Casa Walser is located in the terraced vineyard below Loco – a cube of exposed concrete with a pyramid roof, austere and clear. From the outside, the house appears modest, almost introverted. But upon entering, one experiences a spatial choreography: a path from the village leads across a footbridge to the upper floor and continues spirally inside – down through the house and out into the valley.
Truthfulness
Snozzi said: “Nature tolerates nothing but the truth”. The house does not pretend to be something it is not. No folkloric wooden chalet, no false adaptation. Instead: raw concrete in light grey on the outside, precise geometry, black steel frames. And yet – or perhaps because of this – the house blends into the landscape. It stands out in order to enter into dialogue.
Framed views
The upper floor revolves around a central airspace – a gallery that runs around the void on three sides. Three round windows like portholes: one facing the village, one facing the wooded slope, one facing the pergola. The landscape is not consumed, but framed – “as if seen through binoculars,” wrote the magazine Häuser in 1990. Each view is a deliberate staging.

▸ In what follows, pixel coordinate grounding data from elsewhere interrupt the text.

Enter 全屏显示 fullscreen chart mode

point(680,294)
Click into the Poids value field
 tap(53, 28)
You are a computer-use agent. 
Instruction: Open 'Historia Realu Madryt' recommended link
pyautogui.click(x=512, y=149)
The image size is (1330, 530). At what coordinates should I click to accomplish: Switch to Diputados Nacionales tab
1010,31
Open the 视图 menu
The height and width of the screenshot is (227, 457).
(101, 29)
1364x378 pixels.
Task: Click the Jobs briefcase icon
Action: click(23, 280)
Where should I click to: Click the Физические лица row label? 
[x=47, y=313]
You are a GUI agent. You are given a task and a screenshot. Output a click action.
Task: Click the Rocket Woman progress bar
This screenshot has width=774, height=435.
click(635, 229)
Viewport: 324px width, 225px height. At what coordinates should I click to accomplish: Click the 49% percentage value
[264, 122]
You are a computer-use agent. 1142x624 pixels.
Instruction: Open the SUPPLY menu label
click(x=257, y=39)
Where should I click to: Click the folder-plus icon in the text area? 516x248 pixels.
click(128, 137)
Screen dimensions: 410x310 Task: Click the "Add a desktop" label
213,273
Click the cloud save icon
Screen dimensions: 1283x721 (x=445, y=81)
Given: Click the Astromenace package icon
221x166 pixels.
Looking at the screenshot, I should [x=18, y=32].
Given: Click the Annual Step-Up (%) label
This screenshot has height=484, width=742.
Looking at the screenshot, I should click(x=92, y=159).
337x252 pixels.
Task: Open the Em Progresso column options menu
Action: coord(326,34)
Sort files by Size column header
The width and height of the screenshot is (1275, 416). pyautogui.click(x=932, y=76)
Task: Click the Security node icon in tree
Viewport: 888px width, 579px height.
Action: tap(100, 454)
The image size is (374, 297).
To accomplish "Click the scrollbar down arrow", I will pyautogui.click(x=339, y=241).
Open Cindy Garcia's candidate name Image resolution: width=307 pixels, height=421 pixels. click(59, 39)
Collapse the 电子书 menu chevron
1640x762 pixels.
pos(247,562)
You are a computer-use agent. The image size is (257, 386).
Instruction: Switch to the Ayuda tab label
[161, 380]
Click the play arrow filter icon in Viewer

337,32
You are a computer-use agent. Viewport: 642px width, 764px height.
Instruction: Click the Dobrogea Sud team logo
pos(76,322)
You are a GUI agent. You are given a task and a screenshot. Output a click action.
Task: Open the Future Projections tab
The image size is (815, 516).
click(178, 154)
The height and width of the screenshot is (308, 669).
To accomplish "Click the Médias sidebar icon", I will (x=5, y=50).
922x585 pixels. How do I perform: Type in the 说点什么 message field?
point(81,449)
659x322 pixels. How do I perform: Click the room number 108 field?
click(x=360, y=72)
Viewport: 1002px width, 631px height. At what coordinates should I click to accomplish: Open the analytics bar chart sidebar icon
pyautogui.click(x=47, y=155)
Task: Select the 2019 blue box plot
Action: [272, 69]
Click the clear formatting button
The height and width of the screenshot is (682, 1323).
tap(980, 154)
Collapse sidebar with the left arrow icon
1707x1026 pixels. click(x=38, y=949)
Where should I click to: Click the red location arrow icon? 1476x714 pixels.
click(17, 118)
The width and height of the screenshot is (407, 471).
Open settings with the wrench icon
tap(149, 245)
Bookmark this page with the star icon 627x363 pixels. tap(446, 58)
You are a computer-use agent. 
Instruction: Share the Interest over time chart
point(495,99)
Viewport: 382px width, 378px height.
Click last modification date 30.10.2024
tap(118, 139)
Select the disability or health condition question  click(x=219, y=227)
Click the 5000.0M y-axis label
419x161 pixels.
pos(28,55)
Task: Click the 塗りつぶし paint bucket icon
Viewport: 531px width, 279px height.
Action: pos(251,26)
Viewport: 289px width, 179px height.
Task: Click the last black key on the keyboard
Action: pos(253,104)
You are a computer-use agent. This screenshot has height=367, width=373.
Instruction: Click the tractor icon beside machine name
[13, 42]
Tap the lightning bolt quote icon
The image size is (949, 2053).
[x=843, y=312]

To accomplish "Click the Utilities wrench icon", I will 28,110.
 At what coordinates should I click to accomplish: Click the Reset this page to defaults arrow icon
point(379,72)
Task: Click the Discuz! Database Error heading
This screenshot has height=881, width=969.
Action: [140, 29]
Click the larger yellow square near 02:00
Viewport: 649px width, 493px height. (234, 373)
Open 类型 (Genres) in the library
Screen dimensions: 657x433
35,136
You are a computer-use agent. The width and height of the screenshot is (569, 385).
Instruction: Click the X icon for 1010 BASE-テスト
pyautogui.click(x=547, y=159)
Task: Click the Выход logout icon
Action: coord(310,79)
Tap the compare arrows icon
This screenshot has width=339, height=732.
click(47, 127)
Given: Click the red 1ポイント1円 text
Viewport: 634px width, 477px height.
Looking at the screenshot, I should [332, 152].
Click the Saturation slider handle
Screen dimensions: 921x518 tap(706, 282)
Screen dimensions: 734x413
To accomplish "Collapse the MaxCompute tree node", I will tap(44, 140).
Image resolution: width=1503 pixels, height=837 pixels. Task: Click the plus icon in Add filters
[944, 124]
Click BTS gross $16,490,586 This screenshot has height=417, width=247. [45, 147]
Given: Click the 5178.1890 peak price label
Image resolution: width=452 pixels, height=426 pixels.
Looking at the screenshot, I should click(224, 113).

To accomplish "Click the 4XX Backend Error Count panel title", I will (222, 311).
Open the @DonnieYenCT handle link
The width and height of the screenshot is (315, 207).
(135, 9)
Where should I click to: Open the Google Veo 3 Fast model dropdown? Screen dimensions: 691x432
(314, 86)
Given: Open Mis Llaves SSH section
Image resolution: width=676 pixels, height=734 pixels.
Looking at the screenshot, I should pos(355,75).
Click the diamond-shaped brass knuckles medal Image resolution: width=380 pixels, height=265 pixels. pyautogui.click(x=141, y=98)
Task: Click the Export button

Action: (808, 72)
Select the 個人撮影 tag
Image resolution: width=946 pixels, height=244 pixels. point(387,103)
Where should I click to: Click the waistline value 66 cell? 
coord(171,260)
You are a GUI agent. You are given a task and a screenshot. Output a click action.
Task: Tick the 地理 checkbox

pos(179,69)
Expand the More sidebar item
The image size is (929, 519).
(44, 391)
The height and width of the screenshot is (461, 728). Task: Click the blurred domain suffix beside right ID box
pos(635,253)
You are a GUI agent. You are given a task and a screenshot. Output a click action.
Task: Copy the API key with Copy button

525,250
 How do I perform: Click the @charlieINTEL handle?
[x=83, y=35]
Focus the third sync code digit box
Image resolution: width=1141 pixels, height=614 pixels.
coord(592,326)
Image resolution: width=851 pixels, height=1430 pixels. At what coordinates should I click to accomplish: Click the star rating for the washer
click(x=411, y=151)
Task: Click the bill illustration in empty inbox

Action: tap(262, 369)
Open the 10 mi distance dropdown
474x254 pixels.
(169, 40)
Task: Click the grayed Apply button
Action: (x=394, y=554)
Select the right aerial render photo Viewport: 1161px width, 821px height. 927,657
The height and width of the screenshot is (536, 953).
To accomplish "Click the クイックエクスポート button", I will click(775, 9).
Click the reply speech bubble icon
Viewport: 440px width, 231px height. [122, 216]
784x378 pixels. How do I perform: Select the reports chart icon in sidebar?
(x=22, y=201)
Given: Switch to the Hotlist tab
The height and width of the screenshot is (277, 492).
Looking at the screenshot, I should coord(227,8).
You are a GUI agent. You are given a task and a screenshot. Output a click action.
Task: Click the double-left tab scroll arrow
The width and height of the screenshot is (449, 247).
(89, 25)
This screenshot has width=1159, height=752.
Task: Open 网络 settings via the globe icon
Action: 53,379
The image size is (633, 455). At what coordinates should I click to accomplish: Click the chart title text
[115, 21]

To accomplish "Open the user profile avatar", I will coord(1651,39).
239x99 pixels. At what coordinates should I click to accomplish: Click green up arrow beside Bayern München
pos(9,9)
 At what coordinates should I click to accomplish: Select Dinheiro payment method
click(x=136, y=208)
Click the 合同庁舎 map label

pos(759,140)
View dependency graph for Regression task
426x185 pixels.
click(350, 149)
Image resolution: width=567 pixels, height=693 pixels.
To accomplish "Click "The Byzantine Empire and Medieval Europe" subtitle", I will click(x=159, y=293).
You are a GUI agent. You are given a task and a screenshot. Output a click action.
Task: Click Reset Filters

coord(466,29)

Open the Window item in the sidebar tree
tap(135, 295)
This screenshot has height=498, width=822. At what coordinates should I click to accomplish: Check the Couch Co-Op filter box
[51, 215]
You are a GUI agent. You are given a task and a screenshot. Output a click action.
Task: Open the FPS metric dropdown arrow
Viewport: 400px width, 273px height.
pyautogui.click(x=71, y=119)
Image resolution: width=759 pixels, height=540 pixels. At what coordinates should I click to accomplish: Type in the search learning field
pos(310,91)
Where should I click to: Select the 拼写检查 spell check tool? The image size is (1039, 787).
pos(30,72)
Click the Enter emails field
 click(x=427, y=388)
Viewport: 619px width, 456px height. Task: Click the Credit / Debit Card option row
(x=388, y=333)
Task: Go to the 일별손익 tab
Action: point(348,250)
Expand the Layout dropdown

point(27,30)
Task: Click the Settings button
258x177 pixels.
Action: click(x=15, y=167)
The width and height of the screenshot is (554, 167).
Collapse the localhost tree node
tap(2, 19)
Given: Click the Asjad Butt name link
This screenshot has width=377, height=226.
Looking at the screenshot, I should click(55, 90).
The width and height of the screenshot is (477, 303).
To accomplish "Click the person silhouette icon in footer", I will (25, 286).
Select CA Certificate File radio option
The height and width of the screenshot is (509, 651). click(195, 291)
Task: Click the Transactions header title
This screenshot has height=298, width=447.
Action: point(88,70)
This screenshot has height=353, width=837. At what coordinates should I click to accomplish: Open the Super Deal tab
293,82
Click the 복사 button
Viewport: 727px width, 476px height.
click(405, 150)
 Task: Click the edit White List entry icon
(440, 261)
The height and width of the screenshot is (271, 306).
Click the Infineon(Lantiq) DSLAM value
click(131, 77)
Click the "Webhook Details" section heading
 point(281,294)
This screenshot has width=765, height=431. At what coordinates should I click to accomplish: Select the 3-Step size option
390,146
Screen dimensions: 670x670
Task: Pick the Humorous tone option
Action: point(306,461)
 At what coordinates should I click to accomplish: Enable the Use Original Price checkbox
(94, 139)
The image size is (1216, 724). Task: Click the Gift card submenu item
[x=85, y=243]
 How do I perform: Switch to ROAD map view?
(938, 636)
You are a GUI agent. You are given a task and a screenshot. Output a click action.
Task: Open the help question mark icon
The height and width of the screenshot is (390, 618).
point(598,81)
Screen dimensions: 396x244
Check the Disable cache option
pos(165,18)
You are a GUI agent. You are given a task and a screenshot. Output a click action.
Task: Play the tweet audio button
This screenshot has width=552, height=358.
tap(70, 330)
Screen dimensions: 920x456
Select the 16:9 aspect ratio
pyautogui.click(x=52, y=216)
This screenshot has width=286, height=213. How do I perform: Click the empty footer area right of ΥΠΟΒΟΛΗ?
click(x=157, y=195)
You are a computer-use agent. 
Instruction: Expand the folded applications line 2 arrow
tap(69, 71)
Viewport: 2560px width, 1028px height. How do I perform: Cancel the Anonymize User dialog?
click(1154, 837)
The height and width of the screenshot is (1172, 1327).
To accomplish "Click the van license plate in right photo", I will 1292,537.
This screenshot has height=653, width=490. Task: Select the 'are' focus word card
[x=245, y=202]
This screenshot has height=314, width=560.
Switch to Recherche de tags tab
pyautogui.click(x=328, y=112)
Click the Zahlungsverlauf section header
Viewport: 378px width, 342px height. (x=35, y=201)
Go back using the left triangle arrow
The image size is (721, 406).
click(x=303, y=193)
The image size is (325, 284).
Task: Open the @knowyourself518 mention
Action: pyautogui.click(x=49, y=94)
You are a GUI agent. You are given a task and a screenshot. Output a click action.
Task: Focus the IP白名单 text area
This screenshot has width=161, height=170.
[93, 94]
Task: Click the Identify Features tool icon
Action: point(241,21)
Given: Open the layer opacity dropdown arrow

One flight of stairs down, the house opens up to the valley: a large semicircular glazing in the loggia, protected by clear vertical and horizontal lines that “cut out the best of the outside”. In front of it is the dining table, in a privileged position. From the loggia, a terraced path leads to the pergola – another framed space, between the vineyard and the open countryside.
Black and white
Inside, there is radical clarity: everything is strictly black and white. White walls, white ceramic floors, black window frames, black doors. The furniture: Italian design from the 1980s, timeless and functional. Only in the bedrooms at the rear do colours add accents – turquoise, pink and blue in the style of Le Corbusier. Nothing distracts from what really matters: space, light, view.

Retreat and warmth
The Valle Onsernone is one of the quietest valleys in Ticino. The house reinforces this tranquillity – it is a retreat, a place of power.

Suitable for year-round living, the underfloor heating keeps the house warm in winter, while the open fireplace in the kitchen blazes like in old Ticino houses. The contrast between modern austerity and archaic warmth is only apparent. The two belong together – grey concrete on the outside and pure black and white on the inside, geometry and landscape, asceticism and sensuality.

The house asks no questions. It is an answer.